Burma

Kokang Rebels Warn Refugees in China Not to Return As Shan State Fighting Continues

By Lawi Weng 26 February 2015

RANGOON — Ethnic Kokang rebel forces fighting the Burma Army in northern Shan State issued a statement on Wednesday warning the tens of thousands of refugees who have fled to China not to return to the Kokang Special Region as it remains unsafe.

In a Burmese-language statement, the Myanmar National Democratic Alliance Army (MNDAA) accused the Burmese government of trying to encourage the return of ethnic Kokang civilians, who fled from the Kokang region administrative capital Laukkai to nearby China in great numbers in recent weeks.

“We found that there are some people from the Burmese police who pretend to be refugees and went to refugee camps on the Chinese side.

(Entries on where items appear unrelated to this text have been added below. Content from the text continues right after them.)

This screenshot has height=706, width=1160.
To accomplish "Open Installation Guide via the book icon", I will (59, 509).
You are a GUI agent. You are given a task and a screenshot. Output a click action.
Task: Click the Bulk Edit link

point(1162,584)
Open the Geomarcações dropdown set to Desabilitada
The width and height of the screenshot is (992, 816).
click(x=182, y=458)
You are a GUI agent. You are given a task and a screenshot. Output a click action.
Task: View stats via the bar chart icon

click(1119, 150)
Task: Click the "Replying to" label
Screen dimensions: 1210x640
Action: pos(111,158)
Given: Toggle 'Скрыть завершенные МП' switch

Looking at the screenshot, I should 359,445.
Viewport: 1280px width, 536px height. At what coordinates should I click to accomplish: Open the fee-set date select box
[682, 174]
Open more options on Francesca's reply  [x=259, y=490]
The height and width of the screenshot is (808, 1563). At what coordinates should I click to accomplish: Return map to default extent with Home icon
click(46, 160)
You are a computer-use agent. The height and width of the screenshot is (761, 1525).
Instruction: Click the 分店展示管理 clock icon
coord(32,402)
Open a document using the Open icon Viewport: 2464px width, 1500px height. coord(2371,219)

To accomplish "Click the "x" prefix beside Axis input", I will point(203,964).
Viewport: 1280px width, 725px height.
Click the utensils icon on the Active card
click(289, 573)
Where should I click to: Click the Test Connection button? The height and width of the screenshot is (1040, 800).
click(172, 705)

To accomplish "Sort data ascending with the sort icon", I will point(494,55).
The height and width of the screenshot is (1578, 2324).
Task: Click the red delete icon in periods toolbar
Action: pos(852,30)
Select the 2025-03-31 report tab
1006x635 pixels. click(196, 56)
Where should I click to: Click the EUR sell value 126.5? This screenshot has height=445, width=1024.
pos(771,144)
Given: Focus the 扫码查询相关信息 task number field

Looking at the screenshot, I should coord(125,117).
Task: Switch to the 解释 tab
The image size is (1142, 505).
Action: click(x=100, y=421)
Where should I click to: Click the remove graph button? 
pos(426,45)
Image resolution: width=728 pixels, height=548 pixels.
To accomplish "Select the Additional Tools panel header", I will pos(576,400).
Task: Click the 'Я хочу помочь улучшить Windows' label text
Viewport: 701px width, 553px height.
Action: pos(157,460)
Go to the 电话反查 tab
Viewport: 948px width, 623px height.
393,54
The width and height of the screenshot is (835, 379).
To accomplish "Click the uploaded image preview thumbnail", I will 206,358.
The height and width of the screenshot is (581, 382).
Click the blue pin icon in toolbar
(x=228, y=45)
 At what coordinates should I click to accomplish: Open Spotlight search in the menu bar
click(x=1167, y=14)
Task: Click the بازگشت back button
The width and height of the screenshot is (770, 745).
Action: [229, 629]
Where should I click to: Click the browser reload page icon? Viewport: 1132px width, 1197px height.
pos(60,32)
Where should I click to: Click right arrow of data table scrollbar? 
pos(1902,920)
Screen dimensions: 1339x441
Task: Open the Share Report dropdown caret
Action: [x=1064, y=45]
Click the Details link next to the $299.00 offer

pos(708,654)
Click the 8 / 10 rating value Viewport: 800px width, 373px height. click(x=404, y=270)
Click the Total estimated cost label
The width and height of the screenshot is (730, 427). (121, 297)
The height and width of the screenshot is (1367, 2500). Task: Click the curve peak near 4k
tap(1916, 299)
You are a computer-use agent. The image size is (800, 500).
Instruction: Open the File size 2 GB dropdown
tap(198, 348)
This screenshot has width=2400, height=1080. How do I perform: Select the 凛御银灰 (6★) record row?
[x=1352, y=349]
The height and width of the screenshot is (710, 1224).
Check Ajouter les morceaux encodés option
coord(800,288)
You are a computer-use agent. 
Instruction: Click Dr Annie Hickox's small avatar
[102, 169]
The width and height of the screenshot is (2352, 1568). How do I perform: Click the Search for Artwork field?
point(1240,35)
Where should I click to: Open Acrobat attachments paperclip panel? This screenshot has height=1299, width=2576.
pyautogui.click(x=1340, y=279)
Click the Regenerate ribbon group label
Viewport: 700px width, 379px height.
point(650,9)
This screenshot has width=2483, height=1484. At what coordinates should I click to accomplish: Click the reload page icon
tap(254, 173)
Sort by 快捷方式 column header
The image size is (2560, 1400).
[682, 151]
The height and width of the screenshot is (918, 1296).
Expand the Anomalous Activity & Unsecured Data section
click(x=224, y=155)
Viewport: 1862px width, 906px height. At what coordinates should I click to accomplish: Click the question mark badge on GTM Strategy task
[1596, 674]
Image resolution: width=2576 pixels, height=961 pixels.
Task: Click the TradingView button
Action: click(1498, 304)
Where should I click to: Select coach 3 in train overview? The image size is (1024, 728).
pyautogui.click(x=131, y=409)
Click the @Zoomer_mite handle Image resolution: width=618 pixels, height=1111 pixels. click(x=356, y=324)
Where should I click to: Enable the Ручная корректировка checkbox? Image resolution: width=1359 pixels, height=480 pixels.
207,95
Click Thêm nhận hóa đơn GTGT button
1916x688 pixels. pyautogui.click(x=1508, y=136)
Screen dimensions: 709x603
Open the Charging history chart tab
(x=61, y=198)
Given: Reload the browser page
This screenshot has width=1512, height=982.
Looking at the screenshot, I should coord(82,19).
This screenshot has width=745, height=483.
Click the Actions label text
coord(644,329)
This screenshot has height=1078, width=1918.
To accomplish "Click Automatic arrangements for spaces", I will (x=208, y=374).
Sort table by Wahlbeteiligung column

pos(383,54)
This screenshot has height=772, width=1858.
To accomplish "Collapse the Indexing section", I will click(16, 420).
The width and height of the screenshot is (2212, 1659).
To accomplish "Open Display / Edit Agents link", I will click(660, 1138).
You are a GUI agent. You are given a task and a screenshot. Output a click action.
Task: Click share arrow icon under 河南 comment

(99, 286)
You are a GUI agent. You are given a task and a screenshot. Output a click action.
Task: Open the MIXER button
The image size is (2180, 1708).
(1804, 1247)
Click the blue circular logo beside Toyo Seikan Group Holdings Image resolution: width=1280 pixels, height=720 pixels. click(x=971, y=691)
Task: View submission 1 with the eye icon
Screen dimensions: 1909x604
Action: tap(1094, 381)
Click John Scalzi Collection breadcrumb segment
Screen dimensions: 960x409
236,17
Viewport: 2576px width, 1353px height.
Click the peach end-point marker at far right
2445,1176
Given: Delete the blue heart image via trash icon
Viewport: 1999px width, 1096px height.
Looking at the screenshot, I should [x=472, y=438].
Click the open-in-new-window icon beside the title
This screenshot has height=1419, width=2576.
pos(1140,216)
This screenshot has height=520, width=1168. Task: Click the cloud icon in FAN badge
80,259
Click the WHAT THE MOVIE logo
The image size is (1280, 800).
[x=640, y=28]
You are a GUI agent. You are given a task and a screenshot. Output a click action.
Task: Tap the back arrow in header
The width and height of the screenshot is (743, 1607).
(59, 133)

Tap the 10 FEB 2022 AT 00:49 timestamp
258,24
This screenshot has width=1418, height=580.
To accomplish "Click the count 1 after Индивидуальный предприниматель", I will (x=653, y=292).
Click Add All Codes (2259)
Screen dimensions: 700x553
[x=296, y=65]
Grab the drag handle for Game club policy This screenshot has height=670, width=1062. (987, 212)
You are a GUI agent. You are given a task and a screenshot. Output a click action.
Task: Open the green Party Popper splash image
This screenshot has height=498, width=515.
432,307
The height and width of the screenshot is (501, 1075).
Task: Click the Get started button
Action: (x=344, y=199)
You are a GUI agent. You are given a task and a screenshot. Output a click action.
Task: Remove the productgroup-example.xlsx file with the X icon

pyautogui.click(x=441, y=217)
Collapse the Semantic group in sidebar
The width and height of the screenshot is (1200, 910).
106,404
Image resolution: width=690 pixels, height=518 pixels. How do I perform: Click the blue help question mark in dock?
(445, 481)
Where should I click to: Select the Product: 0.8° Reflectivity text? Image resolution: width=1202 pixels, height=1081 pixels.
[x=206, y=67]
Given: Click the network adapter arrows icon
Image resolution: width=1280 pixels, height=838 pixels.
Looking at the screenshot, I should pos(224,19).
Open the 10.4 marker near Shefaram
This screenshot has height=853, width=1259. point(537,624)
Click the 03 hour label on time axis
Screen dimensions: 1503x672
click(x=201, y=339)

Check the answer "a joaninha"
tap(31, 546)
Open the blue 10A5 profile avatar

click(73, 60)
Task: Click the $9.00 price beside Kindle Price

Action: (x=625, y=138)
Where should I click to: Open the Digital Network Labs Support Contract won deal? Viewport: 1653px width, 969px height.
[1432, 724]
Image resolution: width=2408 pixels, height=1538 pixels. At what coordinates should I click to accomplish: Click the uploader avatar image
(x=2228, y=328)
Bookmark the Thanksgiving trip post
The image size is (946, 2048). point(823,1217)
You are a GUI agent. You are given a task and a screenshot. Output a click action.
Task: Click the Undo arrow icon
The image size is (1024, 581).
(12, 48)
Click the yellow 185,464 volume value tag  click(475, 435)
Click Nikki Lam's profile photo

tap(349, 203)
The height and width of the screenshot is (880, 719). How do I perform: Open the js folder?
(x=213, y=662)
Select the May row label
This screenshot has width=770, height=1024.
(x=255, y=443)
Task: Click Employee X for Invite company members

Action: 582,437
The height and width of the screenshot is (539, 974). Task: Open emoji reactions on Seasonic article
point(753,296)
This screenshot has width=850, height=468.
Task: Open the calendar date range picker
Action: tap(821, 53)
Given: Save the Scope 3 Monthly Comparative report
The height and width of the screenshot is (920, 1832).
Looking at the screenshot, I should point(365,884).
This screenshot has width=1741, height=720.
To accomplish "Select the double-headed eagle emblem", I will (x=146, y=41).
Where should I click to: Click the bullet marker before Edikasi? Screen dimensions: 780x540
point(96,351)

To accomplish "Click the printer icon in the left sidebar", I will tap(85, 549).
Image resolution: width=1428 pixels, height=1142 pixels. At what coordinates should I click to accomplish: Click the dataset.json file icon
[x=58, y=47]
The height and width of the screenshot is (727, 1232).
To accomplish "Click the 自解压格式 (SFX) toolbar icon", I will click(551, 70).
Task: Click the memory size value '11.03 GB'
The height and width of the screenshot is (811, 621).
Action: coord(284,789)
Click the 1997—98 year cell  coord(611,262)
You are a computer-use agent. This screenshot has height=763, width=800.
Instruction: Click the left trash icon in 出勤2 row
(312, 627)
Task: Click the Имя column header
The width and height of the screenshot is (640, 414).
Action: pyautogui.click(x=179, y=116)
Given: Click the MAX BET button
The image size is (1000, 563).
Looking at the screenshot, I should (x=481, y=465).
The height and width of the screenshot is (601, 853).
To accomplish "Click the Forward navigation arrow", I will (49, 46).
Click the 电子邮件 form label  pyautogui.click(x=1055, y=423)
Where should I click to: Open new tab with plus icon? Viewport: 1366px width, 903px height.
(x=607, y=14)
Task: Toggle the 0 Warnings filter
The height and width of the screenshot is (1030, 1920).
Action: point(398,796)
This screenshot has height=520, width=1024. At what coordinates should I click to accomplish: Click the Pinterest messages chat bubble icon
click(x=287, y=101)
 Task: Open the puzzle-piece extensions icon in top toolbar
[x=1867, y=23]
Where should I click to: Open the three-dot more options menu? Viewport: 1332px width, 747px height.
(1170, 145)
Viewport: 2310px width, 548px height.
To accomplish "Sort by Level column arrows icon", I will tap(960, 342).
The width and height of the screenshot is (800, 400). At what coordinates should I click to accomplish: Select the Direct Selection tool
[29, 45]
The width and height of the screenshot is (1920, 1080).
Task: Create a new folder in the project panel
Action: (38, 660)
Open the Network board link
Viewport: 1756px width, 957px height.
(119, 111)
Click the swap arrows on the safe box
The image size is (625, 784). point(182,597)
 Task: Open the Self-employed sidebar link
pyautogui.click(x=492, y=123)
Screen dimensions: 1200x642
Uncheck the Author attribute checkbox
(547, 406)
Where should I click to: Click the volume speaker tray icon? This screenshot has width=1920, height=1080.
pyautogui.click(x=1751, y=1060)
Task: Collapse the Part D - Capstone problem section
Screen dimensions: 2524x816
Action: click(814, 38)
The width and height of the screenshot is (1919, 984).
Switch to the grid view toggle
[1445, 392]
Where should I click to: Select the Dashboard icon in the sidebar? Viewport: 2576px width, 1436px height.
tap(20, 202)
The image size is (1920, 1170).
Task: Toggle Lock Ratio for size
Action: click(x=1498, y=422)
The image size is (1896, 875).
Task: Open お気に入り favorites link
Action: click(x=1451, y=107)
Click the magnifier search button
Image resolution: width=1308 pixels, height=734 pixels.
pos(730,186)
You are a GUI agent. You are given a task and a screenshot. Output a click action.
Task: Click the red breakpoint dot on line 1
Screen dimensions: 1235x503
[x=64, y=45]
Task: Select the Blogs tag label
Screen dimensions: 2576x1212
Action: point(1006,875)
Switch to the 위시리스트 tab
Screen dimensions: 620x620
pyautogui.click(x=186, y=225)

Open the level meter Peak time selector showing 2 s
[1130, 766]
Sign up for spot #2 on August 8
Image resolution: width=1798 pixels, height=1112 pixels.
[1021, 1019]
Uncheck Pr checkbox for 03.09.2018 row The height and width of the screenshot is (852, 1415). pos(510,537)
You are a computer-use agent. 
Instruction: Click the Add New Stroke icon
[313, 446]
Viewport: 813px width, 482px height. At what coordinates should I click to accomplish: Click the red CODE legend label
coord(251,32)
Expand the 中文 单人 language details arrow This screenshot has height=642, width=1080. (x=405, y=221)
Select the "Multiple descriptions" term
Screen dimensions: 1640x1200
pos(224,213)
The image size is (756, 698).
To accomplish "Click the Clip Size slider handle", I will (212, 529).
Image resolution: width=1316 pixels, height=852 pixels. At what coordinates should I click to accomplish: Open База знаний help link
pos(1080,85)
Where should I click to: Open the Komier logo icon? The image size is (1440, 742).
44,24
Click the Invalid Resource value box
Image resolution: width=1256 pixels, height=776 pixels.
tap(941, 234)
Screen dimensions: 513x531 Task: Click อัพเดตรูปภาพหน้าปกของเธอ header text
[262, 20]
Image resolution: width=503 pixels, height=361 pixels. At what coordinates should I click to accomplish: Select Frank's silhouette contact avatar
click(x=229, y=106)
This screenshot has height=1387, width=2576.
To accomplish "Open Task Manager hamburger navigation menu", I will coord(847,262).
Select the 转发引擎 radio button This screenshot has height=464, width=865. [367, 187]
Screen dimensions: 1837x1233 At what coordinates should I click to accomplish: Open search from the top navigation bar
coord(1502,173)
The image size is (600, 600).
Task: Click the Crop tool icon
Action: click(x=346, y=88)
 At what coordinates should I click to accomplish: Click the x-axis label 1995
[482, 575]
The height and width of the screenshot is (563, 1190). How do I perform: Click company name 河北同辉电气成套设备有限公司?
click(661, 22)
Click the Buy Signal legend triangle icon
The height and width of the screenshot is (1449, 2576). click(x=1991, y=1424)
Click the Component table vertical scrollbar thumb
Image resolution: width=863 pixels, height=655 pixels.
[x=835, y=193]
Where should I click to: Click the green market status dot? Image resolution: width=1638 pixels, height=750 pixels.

They tried to persuade the refugees to go back to the Laukkai,” the MNDAA said. “But it is very dangerous to force people to go back to the region, as we found that the police and army continue to kill people who came back as they suspect them of being rebels.”

An article by army-owned newspaper Myawaddy on Thursday said locals were returning to Laukkai “as stability has been restored.” It said 1,314 people from 389 families had returned from Feb 22-24 and were welcomed by the army and local authorities with “noodles, soft drinks and snacks.”

The MNDAA said it was telling refugees not to believe reports that it was safe to return, while it warned government forces not to kill ethnic Kokang civilians. “Starting from this morning [Feb. 25], we are warning you: Our armed force will take action against those persons who killed civilians,” the statement said.

The army established control over Laukkai early last week, but reports of fighting between the army and Kokang and Palaung ethnic rebels in the area and further outlying townships continue to emerge.

Htun Myat Lin, MNDAA general-secretary, said the rebels on Wednesday had attacked the Laukkai residence of Pae Shauk Chan, who heads the township authority.

He said heavy fighting also broke out at Peng Shwe Shen Village, located some 33 kilometer (20 miles) northwest of Laukkai. “They came to attack us. We did not go to attack them, 20 of their soldiers were killed yesterday, but they accused us that we came to attack them,” he told The Irrawaddy.

The Laukkai Township was put under a three-month period of martial law on Feb. 18 and the area is being administered by the Burma Army.

The area is home to an ethnic Chinese minority that numbers around 95,000 people, according to preliminary results of the 2014 Population Census. Heavy fighting between the Burma Army and the MNDAA over control of the area broke out on Feb. 9, causing most of the population to flee north across the border into China.

It remains unclear exactly how many civilians have fled to China and Chinese authorities have released little information about the situation.

Thousands of workers and government staff from central Burma working in the town headed south to central Shan State in recent weeks, where they were welcomed by the Burma Army and local authorities.

There have been recurrent, unconfirmed reports and photos circulated on social media claiming that scores of civilians were killed by the fighting in Laukkai.

Burmese government statements have said dozens of soldiers and rebels were killed, but no information has been released on civilian deaths. Rebels have claimed that between 50 and 100 civilians were killed during the fighting.